Description of problem: My laptop has the following /etc/mactab: eth0 00:08:74:46:26:9D eth1 00:02:2D:6C:97:4E eth2 00:0B:FD:C6:4C:AD eth3 00:10:A4:E1:52:8A Details: eth0 == builtin PCI 3com 10/100 nic eth1 == builtin PCMCIA (internal socket 2) Orinoco wireless eth2 == insertable Cisco Aironet 350 wireless nic eth3 == insertable Xircom RealPort 10/100 nic My ifcfg-ethX files all have appropriate HWADDR lines. Generally, everything seems to work fine (modulo enabling IPv6), however, I started testing corner cases and found a bug. Usually my builtin Orinoco is always "inserted". I "ejected" it using the command: cardctl eject 2 Now I no longer have a 'eth1'. If I then slide in my Xircom into my externally accesible PCMCIA slot(s) it properly comes up as the desired eth3. BUT if I insert the Cisco aironet 350, instead of comming up as the desired eth2, it comes up as "devXXXX" where the "XXXX" is a seemingly random number. Another strange thing is that if I run "ifconfig" repeatedly, I see different "XXXX" values each time. It seems to be continuously cycling through different numbers.
dev$RANDOM. Fun with bash constructs. Note that /etc/mactab isn't used at all. Because nameif can't do atomic swapping of two deadlocking interfaces, listing everything in mactab doesn't help if things get confused. Normally what happens here is that there's an unresolvable conflict. What does 'ifconfig -a' say... are there any devices loaded that are failing to be renamed?
As far as I can tell, the HWADDR= functionality has always been broken in Red Hat Linux due to Bug #75572 . While the example shown in that bug is wrong, the problem still exists.

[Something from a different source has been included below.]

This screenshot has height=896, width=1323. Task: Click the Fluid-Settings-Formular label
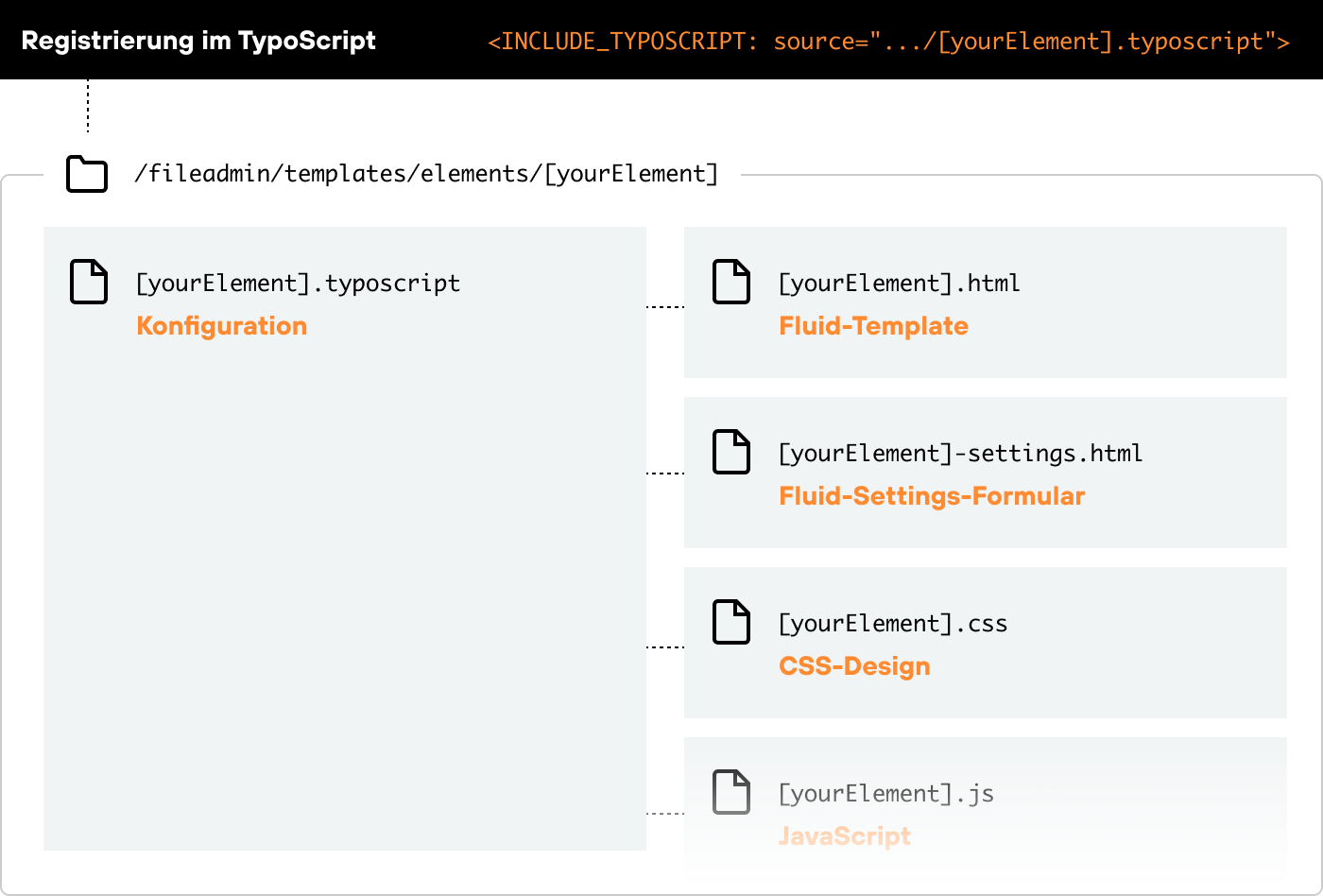pos(932,496)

Tehcnically, that shouldn't affect this. nameif *does* return 1 on failures due to name collisions, and the initscripts aren't going to call nameif on interfaces that don't exist.
Closing bugs on older, no longer supported, releases. Apologies for any lack of response. Please try to reproduce this on a current release, such as Fedora Core 4. If the issue persists, please open a new issue. This particular code has been reworked a few times since this original report.